Udara pagi ini terasa sangat pekat. Raungan kendaraan terdengar bising. Hilir mudik manusia berbagai macam rupa dan bentuk menghiasi jalanan. Pekerjaan, pendidikan, dan kesibukan lainnya membuat orang berlomba mengambil bagian di dalamnya.
Yah, ini zaman modern. Makanan tidak begitu saja duduk manis di atas meja kalau manusia tak berkeringat. Inilah kehidupan. Tak bekerja, berarti tak makan.
“Hidup ini keras nak! Sekarang kamu mempunyai kesempatan untuk menimba ilmu, maka teruslah menempuh pendidikanmu apapun tantangannya. Kamu telah memutuskan untuk menjawab panggilan Tuhan, maka jangan sia-siakan rahmat panggilan itu. Kami akan selalu mendukungmu dalam doa,” pesan-pesan orangtuaku ketika aku memutuskan untuk hidup membiara kembali terngiang di telingaku.
Waktu terasa begitu cepat. Setahun lalu aku mengucapkan kaul perdanaku dan kini aku telah menjadi mahasiswa di sekolah tinggi ilmu filsafat tempatku menempuh pendidikan menjadi seorang Imam.
Ku kayuh sepedaku menyisiri jalan yang telah padat, walau jam baru menunjukan pukul 07.30.
Tak terasa aku telah separuh perjalanan. Entah lamunan atau pikiran yang menutupi kesadaranku tadi, namun aku bersyukur karena aku tak lagi memikirkan sepedaku.
Rasa kesal sepertinya perlahan menghilang. Sekali lagi ku kayuh sepedaku, namun baru beberapa kayuh, sepedaku terasa berat dan terdengar bunyi besi patah terseret di aspal. Rantai sepedaku lepas. Ah sial! Kesalku kembali memuncak.
Kubanting sepeda sambil mengumpat. Mengapa kau terus menyiksaku?
Kamu harus bersyukur, karena masih ‘ku gunakan walau sebenarnya tak lagi layak! Umpatan dan makian terus kusesarkan pada sepeda itu, meski kutahu bahwa itu tak menjawab kekesalanku.
Kupinggirkan sepedaku sembari berharap kalau-kalau ada teman yang lewat, tetapi bukankah aku yang paling terakhir keluar dari biara tadi? Ah, lagi-lagi sial! dengan rasa kesal kudorong sepedaku.
“Kalau sejak awal aku tahu bahwa selalu mendapat tantangan seperti ini, aku tak akan menjawab panggilan-Mu,Tuhan. Memang menurut-Mu tantangan ini tak berarti, tapi bagiku ini masalah terbesar. Engkau memanggilku dan aku dengan tulus menjawab panggilan-Mu, tapi mengapa selalu saja ada tantangan? Tidakah Engkau bahagia karena Engkau telah menanggalkan kebebasanku hanya untuk-Mu?
Mengapa kau tabur duri di jalan yang ‘ku lalui. Bukankah Engkau tahu bahwa langkahku ini adalah mengikuti-Mu?” Kekecewaanku sekarang telah beralih kepada Tuhan. Aku lelah!
Perjalanan yang menguras tenaga berakhir kala memasuki gerbang kampus. Rupanya aku telah jauh terlambat. Rasa sesalku makin menjadi ketika dosen memarahiku. Akhirnya aku diperbolehkan kuliah asal aku tak terlambat lagi.
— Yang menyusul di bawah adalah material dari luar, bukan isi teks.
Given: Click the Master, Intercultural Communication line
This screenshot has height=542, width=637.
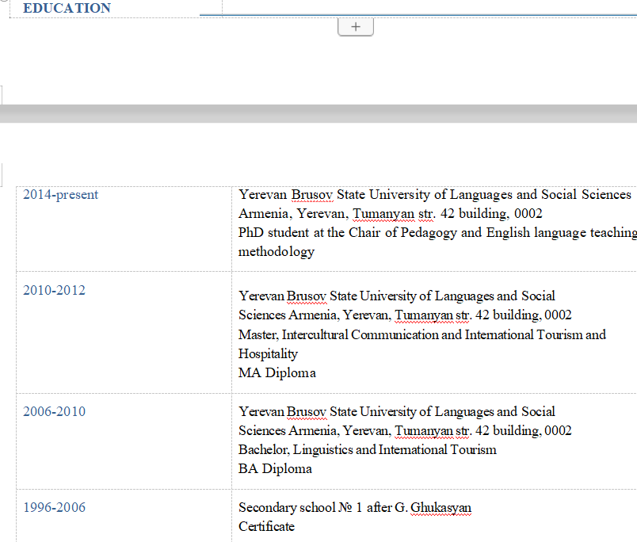Looking at the screenshot, I should click(x=422, y=335).
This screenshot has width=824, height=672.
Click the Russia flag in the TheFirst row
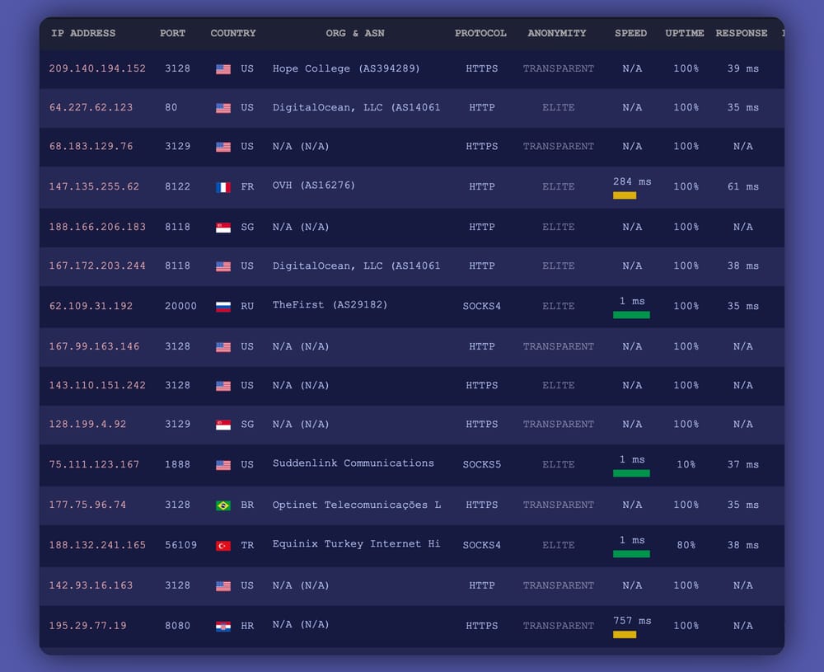pyautogui.click(x=222, y=306)
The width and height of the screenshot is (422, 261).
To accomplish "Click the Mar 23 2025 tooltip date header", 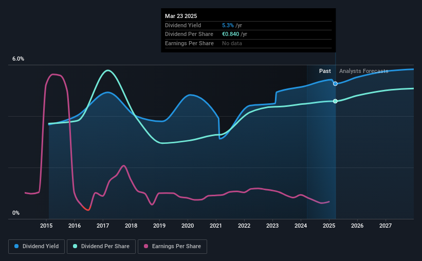I will (x=181, y=16).
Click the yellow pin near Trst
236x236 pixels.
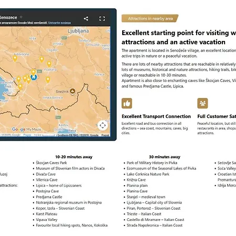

Kuikuti kuliah dengan hati dan pikiran yang kecut. Pelajaran tentang kebaikan dan cinta kasih yang dibahas oleh dosen tak mampu meredam kekesalan hatiku.
Akhirnya pelajaran berakhir tanpa makna bagi diriku. Hatiku tak mempan disiram pembahasan karena aku terlalu fokus dengan kejadian pagi tadi. Sapaan dan keingintahuan teman-teman mengenai keterlambatanku, kujawab seadanya tanpa penjelasan lebih lanjut.
Seandainya mereka mengetahui kejadian pagi tadi, mungkin mereka tak perlu banyak bertanya.